INSTRUCTIONS FOR THE TASK:
What does the wildflower walk passage below say, word for word, from the words "nodding trillium" through the words "hadn’t bloomed yet."? Reproduce that span unchanged.
-- START DOCUMENT PASSAGE --
I didn’t catch the names of all the flowers but have identified the ones I’m more sure of. When we arrived we saw some arborists hard at work in the trees.

And while waiting for the talk and walk to begin I saw my first catbirds of the year! They were very busy but I did manage to get a couple of pictures. 🙂

Enjoy the spring ephemerals!

Virginia bluebells
star chickweed (thanks to John for the identification)
wild columbine
foamflower
wild geranium
wild geranium
dwarf crested iris
barren strawberry
violet
pinkshell azalea
violet
violet
herb Robert (thanks to Jane for the identification)
white baneberry
great trillium
Virginia bluebells
smooth solomon’s seal
large-flowered bellwort (merrybells)
nodding trillium

The Edgerton and Stengel Wildflower Garden is filled with wildflowers, ferns and a shrub layer of native azaleas and rhododendrons. Sheltered by a canopy of white ash and red maple, this naturalistic garden displays its beauty on a west-facing slope. The remains of stone walls are reminders of the original agricultural use of the land. Wildflowers are able to survive without the intervention of people and they add to the natural beauty of any setting.
~ Connecticut College Arboretum website

We were lucky the approaching rainstorm held off until after the walk. It was fun interacting with people again, even while everyone kept a respectable distance. Might be worth another visit in a week or two. Some flowers had gone by and some looked like they hadn’t bloomed yet.
-- END DOCUMENT PASSAGE --
-- START PROVIDED MATERIAL --
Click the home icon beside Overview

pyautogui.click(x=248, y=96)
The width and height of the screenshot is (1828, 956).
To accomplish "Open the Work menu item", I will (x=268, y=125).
-- END PROVIDED MATERIAL --
RESULT:
nodding trillium

The Edgerton and Stengel Wildflower Garden is filled with wildflowers, ferns and a shrub layer of native azaleas and rhododendrons. Sheltered by a canopy of white ash and red maple, this naturalistic garden displays its beauty on a west-facing slope. The remains of stone walls are reminders of the original agricultural use of the land. Wildflowers are able to survive without the intervention of people and they add to the natural beauty of any setting.
~ Connecticut College Arboretum website

We were lucky the approaching rainstorm held off until after the walk. It was fun interacting with people again, even while everyone kept a respectable distance. Might be worth another visit in a week or two. Some flowers had gone by and some looked like they hadn’t bloomed yet.